(Document and screenshot pointing data)
********

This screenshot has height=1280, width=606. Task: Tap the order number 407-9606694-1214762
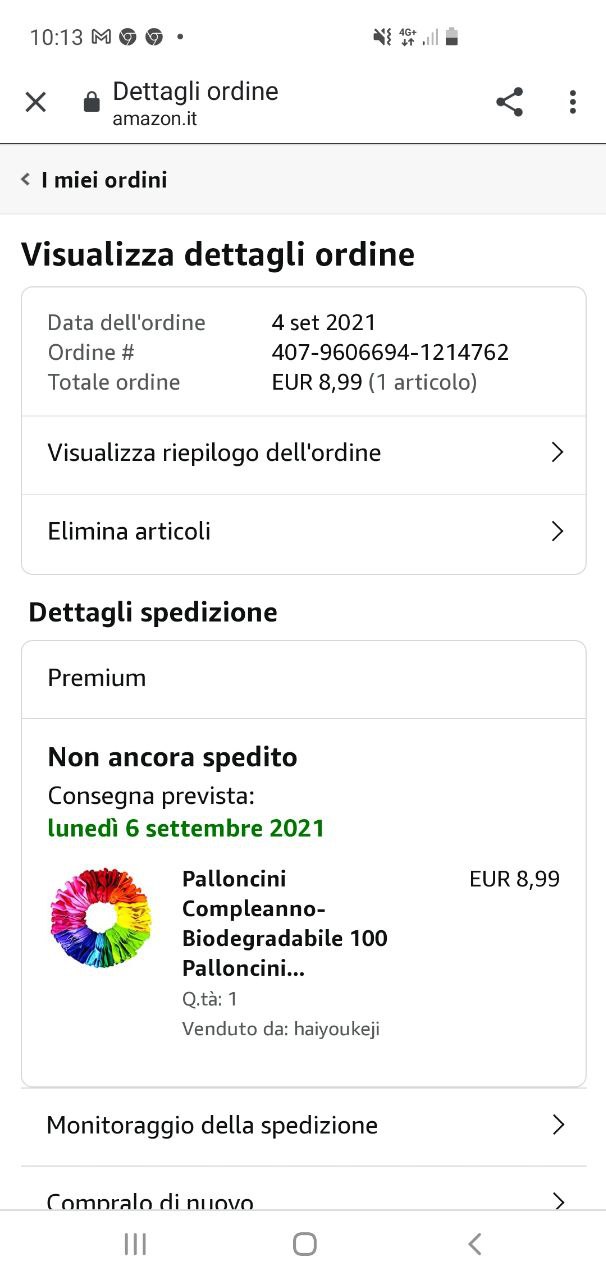(x=390, y=352)
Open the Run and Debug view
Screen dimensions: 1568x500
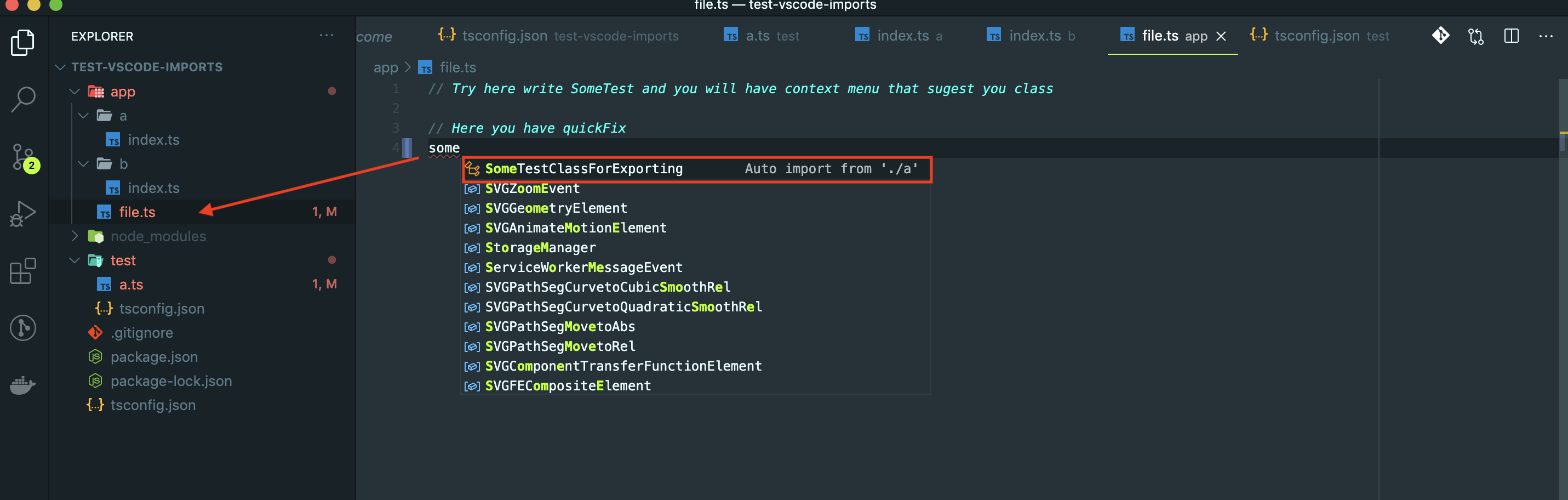(23, 213)
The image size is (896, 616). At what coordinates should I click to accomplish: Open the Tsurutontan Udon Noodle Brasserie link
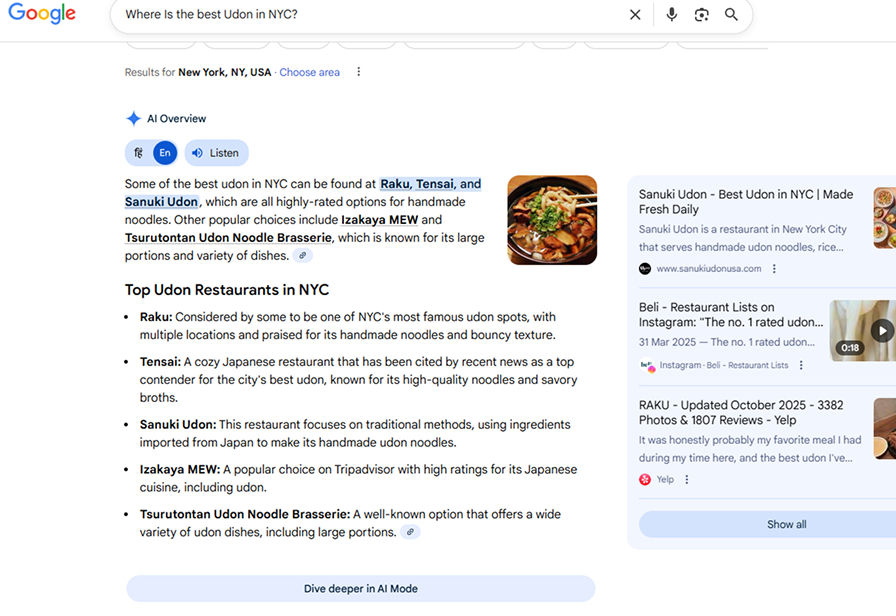(x=228, y=238)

********

• **Your objective**: Copy the data above word for word, keeping every line as it appears. Leave the pictures out of your copy.

• **Written solution**:
This screenshot has height=1280, width=606. Task: Tap the order number 407-9606694-1214762
(x=390, y=352)
Open the Run and Debug view
Screen dimensions: 1568x500
(23, 213)
The image size is (896, 616). At what coordinates should I click to accomplish: Open the Tsurutontan Udon Noodle Brasserie link
(x=228, y=238)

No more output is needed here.